■ THE INPUT:

>>

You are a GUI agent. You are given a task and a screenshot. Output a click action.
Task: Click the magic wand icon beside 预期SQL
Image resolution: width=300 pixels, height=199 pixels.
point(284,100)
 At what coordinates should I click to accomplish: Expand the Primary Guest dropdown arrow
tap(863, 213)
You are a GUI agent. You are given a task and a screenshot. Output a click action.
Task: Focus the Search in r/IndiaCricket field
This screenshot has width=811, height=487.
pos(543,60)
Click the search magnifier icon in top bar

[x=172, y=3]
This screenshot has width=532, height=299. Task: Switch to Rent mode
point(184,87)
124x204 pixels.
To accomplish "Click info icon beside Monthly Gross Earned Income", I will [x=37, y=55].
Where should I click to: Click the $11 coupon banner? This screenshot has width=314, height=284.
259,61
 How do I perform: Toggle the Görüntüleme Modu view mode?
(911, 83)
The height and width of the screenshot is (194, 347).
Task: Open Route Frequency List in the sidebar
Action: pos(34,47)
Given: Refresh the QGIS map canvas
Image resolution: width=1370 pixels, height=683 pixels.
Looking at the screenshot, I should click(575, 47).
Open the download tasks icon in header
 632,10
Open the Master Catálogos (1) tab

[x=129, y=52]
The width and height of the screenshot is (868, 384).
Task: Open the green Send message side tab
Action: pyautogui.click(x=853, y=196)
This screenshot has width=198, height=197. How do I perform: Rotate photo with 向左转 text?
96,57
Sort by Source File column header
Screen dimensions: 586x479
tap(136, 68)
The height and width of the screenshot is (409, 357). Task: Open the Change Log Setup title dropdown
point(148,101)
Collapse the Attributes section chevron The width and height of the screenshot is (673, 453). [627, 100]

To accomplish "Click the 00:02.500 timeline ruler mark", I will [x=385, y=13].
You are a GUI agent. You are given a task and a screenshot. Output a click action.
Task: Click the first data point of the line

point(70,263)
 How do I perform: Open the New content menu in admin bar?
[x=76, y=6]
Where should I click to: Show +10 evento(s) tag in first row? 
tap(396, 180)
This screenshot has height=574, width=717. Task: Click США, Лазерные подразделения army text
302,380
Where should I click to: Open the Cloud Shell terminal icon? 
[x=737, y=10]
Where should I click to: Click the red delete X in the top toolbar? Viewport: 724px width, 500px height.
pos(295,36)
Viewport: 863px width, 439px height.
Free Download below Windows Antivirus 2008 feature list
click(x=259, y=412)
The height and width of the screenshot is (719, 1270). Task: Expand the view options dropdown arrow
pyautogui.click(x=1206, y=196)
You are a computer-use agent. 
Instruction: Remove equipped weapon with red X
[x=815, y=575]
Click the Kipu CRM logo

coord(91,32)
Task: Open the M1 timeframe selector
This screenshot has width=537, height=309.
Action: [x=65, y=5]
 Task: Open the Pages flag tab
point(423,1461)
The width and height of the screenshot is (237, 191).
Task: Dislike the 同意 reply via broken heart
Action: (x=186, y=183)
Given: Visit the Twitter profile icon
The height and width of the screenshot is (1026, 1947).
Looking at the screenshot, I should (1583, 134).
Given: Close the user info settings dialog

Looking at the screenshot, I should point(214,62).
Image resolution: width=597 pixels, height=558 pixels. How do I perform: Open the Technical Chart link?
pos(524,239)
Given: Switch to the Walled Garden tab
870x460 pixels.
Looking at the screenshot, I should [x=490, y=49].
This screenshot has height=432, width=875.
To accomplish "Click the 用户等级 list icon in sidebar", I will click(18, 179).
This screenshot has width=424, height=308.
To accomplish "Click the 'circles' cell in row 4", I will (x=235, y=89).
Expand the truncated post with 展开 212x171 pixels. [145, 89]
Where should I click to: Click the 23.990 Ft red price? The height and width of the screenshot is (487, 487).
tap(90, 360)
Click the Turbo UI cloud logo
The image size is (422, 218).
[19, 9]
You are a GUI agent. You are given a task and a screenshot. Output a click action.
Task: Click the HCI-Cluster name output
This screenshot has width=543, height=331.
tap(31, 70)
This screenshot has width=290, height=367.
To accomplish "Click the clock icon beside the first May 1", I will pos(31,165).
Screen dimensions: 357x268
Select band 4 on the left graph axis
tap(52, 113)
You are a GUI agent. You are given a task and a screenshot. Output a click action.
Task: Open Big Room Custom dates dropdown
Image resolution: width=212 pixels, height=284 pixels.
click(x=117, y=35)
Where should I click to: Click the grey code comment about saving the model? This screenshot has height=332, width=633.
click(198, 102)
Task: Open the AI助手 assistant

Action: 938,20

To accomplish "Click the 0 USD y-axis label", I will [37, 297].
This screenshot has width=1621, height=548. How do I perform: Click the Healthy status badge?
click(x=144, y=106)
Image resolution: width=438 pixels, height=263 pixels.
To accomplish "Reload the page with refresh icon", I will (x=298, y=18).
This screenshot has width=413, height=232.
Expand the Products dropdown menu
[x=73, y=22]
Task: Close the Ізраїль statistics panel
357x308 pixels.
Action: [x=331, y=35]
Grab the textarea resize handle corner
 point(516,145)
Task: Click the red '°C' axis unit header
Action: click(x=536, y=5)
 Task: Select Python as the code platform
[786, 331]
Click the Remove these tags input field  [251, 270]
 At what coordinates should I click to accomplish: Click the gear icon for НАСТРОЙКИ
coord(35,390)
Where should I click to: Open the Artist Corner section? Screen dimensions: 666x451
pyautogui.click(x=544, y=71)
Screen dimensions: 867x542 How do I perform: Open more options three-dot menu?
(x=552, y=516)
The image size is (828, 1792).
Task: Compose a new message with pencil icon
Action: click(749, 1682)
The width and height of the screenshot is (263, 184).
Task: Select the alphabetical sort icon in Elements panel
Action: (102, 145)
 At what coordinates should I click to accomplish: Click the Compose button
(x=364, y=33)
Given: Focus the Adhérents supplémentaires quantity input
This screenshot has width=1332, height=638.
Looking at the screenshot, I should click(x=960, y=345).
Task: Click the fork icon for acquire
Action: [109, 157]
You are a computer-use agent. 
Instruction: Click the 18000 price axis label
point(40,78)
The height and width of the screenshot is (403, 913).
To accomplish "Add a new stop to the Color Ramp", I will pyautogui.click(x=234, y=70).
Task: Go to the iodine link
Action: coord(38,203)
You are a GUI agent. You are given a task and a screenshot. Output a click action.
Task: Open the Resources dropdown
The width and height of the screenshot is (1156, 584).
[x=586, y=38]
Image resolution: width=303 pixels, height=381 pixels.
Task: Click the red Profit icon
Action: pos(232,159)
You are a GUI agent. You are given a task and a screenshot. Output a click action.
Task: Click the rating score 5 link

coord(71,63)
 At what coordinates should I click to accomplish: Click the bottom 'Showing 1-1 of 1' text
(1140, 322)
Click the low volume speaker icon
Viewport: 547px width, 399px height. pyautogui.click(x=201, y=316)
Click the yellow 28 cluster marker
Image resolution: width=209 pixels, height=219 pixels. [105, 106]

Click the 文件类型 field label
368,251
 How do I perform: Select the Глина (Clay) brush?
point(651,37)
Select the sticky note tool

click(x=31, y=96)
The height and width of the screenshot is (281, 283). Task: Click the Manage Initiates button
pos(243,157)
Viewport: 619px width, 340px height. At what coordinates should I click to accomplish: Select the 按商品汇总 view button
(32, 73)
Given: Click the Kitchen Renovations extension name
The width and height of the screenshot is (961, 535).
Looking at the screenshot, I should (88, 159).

<<

Restate every line of the listing word for word.

You are a GUI agent. You are given a task and a screenshot. Output a click action.
Task: Click the magic wand icon beside 预期SQL
Image resolution: width=300 pixels, height=199 pixels.
point(284,100)
 At what coordinates should I click to accomplish: Expand the Primary Guest dropdown arrow
tap(863, 213)
You are a GUI agent. You are given a task and a screenshot. Output a click action.
Task: Focus the Search in r/IndiaCricket field
This screenshot has width=811, height=487.
pos(543,60)
Click the search magnifier icon in top bar

[x=172, y=3]
This screenshot has width=532, height=299. Task: Switch to Rent mode
point(184,87)
124x204 pixels.
To accomplish "Click info icon beside Monthly Gross Earned Income", I will [x=37, y=55].
Where should I click to: Click the $11 coupon banner? This screenshot has width=314, height=284.
259,61
 How do I perform: Toggle the Görüntüleme Modu view mode?
(911, 83)
The height and width of the screenshot is (194, 347).
Task: Open Route Frequency List in the sidebar
Action: pos(34,47)
Given: Refresh the QGIS map canvas
Image resolution: width=1370 pixels, height=683 pixels.
Looking at the screenshot, I should click(575, 47).
Open the download tasks icon in header
 632,10
Open the Master Catálogos (1) tab

[x=129, y=52]
The width and height of the screenshot is (868, 384).
Task: Open the green Send message side tab
Action: pyautogui.click(x=853, y=196)
This screenshot has width=198, height=197. How do I perform: Rotate photo with 向左转 text?
96,57
Sort by Source File column header
Screen dimensions: 586x479
tap(136, 68)
The height and width of the screenshot is (409, 357). Task: Open the Change Log Setup title dropdown
point(148,101)
Collapse the Attributes section chevron The width and height of the screenshot is (673, 453). [627, 100]

To accomplish "Click the 00:02.500 timeline ruler mark", I will [x=385, y=13].
You are a GUI agent. You are given a task and a screenshot. Output a click action.
Task: Click the first data point of the line

point(70,263)
 How do I perform: Open the New content menu in admin bar?
[x=76, y=6]
Where should I click to: Show +10 evento(s) tag in first row? 
tap(396, 180)
This screenshot has height=574, width=717. Task: Click США, Лазерные подразделения army text
302,380
Where should I click to: Open the Cloud Shell terminal icon? 
[x=737, y=10]
Where should I click to: Click the red delete X in the top toolbar? Viewport: 724px width, 500px height.
pos(295,36)
Viewport: 863px width, 439px height.
Free Download below Windows Antivirus 2008 feature list
click(x=259, y=412)
The height and width of the screenshot is (719, 1270). Task: Expand the view options dropdown arrow
pyautogui.click(x=1206, y=196)
You are a computer-use agent. 
Instruction: Remove equipped weapon with red X
[x=815, y=575]
Click the Kipu CRM logo

coord(91,32)
Task: Open the M1 timeframe selector
This screenshot has width=537, height=309.
Action: [x=65, y=5]
 Task: Open the Pages flag tab
point(423,1461)
The width and height of the screenshot is (237, 191).
Task: Dislike the 同意 reply via broken heart
Action: (x=186, y=183)
Given: Visit the Twitter profile icon
The height and width of the screenshot is (1026, 1947).
Looking at the screenshot, I should (1583, 134).
Given: Close the user info settings dialog

Looking at the screenshot, I should point(214,62).
Image resolution: width=597 pixels, height=558 pixels. How do I perform: Open the Technical Chart link?
pos(524,239)
Given: Switch to the Walled Garden tab
870x460 pixels.
Looking at the screenshot, I should [x=490, y=49].
This screenshot has height=432, width=875.
To accomplish "Click the 用户等级 list icon in sidebar", I will click(18, 179).
This screenshot has width=424, height=308.
To accomplish "Click the 'circles' cell in row 4", I will (x=235, y=89).
Expand the truncated post with 展开 212x171 pixels. [145, 89]
Where should I click to: Click the 23.990 Ft red price? The height and width of the screenshot is (487, 487).
tap(90, 360)
Click the Turbo UI cloud logo
The image size is (422, 218).
[19, 9]
You are a GUI agent. You are given a task and a screenshot. Output a click action.
Task: Click the HCI-Cluster name output
This screenshot has width=543, height=331.
tap(31, 70)
This screenshot has width=290, height=367.
To accomplish "Click the clock icon beside the first May 1", I will pos(31,165).
Screen dimensions: 357x268
Select band 4 on the left graph axis
tap(52, 113)
You are a GUI agent. You are given a task and a screenshot. Output a click action.
Task: Open Big Room Custom dates dropdown
Image resolution: width=212 pixels, height=284 pixels.
click(x=117, y=35)
Where should I click to: Click the grey code comment about saving the model? This screenshot has height=332, width=633.
click(198, 102)
Task: Open the AI助手 assistant

Action: 938,20

To accomplish "Click the 0 USD y-axis label", I will [37, 297].
This screenshot has width=1621, height=548. How do I perform: Click the Healthy status badge?
click(x=144, y=106)
Image resolution: width=438 pixels, height=263 pixels.
To accomplish "Reload the page with refresh icon", I will (x=298, y=18).
This screenshot has width=413, height=232.
Expand the Products dropdown menu
[x=73, y=22]
Task: Close the Ізраїль statistics panel
357x308 pixels.
Action: [x=331, y=35]
Grab the textarea resize handle corner
 point(516,145)
Task: Click the red '°C' axis unit header
Action: click(x=536, y=5)
 Task: Select Python as the code platform
[786, 331]
Click the Remove these tags input field  [251, 270]
 At what coordinates should I click to accomplish: Click the gear icon for НАСТРОЙКИ
coord(35,390)
Where should I click to: Open the Artist Corner section? Screen dimensions: 666x451
pyautogui.click(x=544, y=71)
Screen dimensions: 867x542 How do I perform: Open more options three-dot menu?
(x=552, y=516)
The image size is (828, 1792).
Task: Compose a new message with pencil icon
Action: click(749, 1682)
The width and height of the screenshot is (263, 184).
Task: Select the alphabetical sort icon in Elements panel
Action: (102, 145)
 At what coordinates should I click to accomplish: Click the Compose button
(x=364, y=33)
Given: Focus the Adhérents supplémentaires quantity input
This screenshot has width=1332, height=638.
Looking at the screenshot, I should click(x=960, y=345).
Task: Click the fork icon for acquire
Action: [109, 157]
You are a computer-use agent. 
Instruction: Click the 18000 price axis label
point(40,78)
The height and width of the screenshot is (403, 913).
To accomplish "Add a new stop to the Color Ramp", I will pyautogui.click(x=234, y=70).
Task: Go to the iodine link
Action: coord(38,203)
You are a GUI agent. You are given a task and a screenshot. Output a click action.
Task: Open the Resources dropdown
The width and height of the screenshot is (1156, 584).
[x=586, y=38]
Image resolution: width=303 pixels, height=381 pixels.
Task: Click the red Profit icon
Action: pos(232,159)
You are a GUI agent. You are given a task and a screenshot. Output a click action.
Task: Click the rating score 5 link

coord(71,63)
 At what coordinates should I click to accomplish: Click the bottom 'Showing 1-1 of 1' text
(1140, 322)
Click the low volume speaker icon
Viewport: 547px width, 399px height. pyautogui.click(x=201, y=316)
Click the yellow 28 cluster marker
Image resolution: width=209 pixels, height=219 pixels. [105, 106]

Click the 文件类型 field label
368,251
 How do I perform: Select the Глина (Clay) brush?
point(651,37)
Select the sticky note tool

click(x=31, y=96)
The height and width of the screenshot is (281, 283). Task: Click the Manage Initiates button
pos(243,157)
Viewport: 619px width, 340px height. At what coordinates should I click to accomplish: Select the 按商品汇总 view button
(32, 73)
Given: Click the Kitchen Renovations extension name
The width and height of the screenshot is (961, 535).
Looking at the screenshot, I should (88, 159).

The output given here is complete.